Step B5: generating the sub- magnitude of feature point description, 44 rectangular areas is taken around characteristic point, and obtain rectangular area Direction be along the characteristic point principal direction;All subregion counts horizontal direction and Vertical Square of 25 pixels with respect to principal direction To haar wavelet character;
Step B6: matching characteristic point, by calculating the Euclidean distance between two characteristic points to determine matching degree, Europe Family name's distance is shorter, then the matching degree of two characteristic points is better.

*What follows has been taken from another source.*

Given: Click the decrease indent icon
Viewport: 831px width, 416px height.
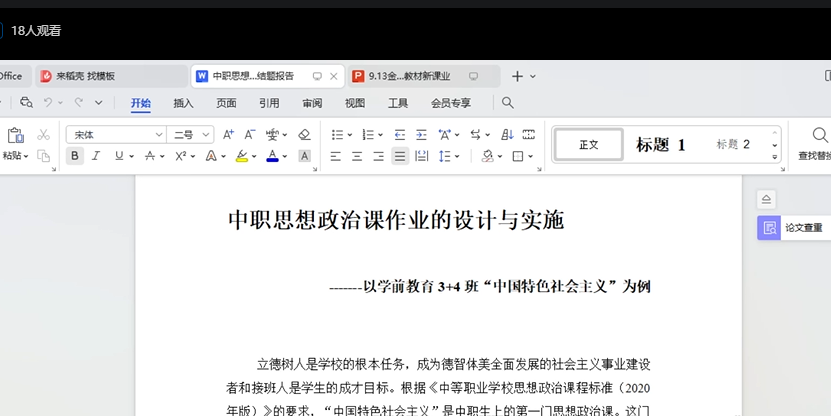Looking at the screenshot, I should (x=400, y=134).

Specifically, detecting characteristic point using Hessian matrix in the step B1, determinant represents pixel week The variable quantity enclosed, therefore take in determinant maximum and minimum as characteristic point, the discriminate of the matrix and obtain part Maximum is then determined that current point is brighter or darker than other points in its neighborhood, and is positioned with this key feature points;Use ruler The determinant of degree σ is detected characteristic point to reach constant on scale, the Hessian matrix such as formula in scale σ (1) shown in:
Wherein H (p, σ) is Hessian matrix, and σ is the scale of the Hessian matrix, and p is a bit in given figure And p=(x, y), wherein L in matrixxyFunctions such as (p, σ) are the gray scale image after second-order differential.

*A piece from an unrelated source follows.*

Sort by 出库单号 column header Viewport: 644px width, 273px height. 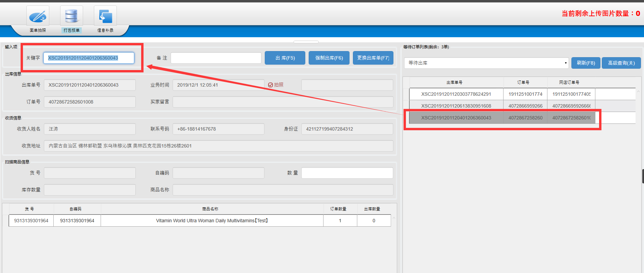tap(454, 83)
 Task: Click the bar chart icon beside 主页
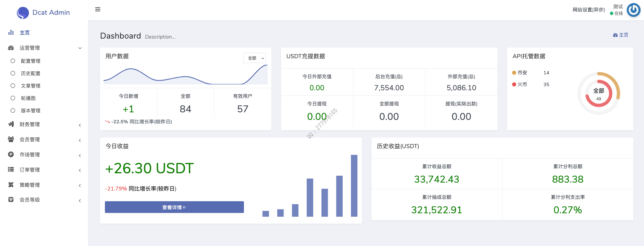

Specifically, having used square filter to replace Gaussian filter in the step B2, to reach Gao Si Steamed paste Approximation, shown in filter such as formula (2):
By selecting 9 × 9 most bottom scale as square filter, so that its filter effect is similar to the Gauss of σ=1.2 Filter.
Specifically, the method positioned in the step B3 to image characteristic point includes:
The scale of image is determined by square filter size, wherein the scale of the bottom, i.e. the square of initial gauges Filter size is 9 × 9, and the filter scales on upper layer are greater than the filter scales of lower layer, and the conversion formula of scale are as follows:
Wherein σapproxFor the filter scales for specifying the number of plies, Currentfiltersize is current filter size, BaseFilterscale is primary filter scale, and BaseFiltersize is primary filter size;
The step B3 also uses characteristic point Hessian determinant of a matrix value as neighbouring Study on Data Interpolation with location feature Point.

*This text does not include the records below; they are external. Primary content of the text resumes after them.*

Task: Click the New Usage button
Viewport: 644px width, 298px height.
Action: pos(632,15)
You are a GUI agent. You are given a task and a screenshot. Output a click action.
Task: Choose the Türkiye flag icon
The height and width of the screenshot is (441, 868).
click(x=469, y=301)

Specifically, haar wavelet character is that horizontal direction value, vertical direction value, horizontal direction are absolute in the step B5 The sum of value and 4 directions of vertical direction absolute value.
Specifically, the judgement of Hessian trace of a matrix is also added into the step B6, if the matrix of two characteristic points Mark sign is identical, then two feature has the contrast variation on the same direction, if it is different, then two characteristic point Contrast change direction is opposite, and is excluded.
Embodiment 1
The present embodiment can be detected to whether the handwheel components in field device lack, including three parts: be based on SURF feature is become to being registrated of inspection figure and reference map, the registration figure edge extracting based on Canny operator and based on broad sense Hough The components target identification changed;When being detected to field device, first with SURF algorithm to collected inspection figure and base Quasi- figure is registrated, and is extracted after the completion of registration using edge of the Canny operator to registration figure, to export edge image;It is defeated Using Generalized Hough Transform to edge image and template image progress mutual information calculating after the completion of out, and according to calculating The size of association relationship can determine whether to lack.It is understood that detection method described in the present embodiment cannot be only used for pair Whether handwheel lacks and is judged in equipment, can also in image nut or other parts whether lack and judge, as long as Its specified working condition can be reached by meeting the present embodiment each section.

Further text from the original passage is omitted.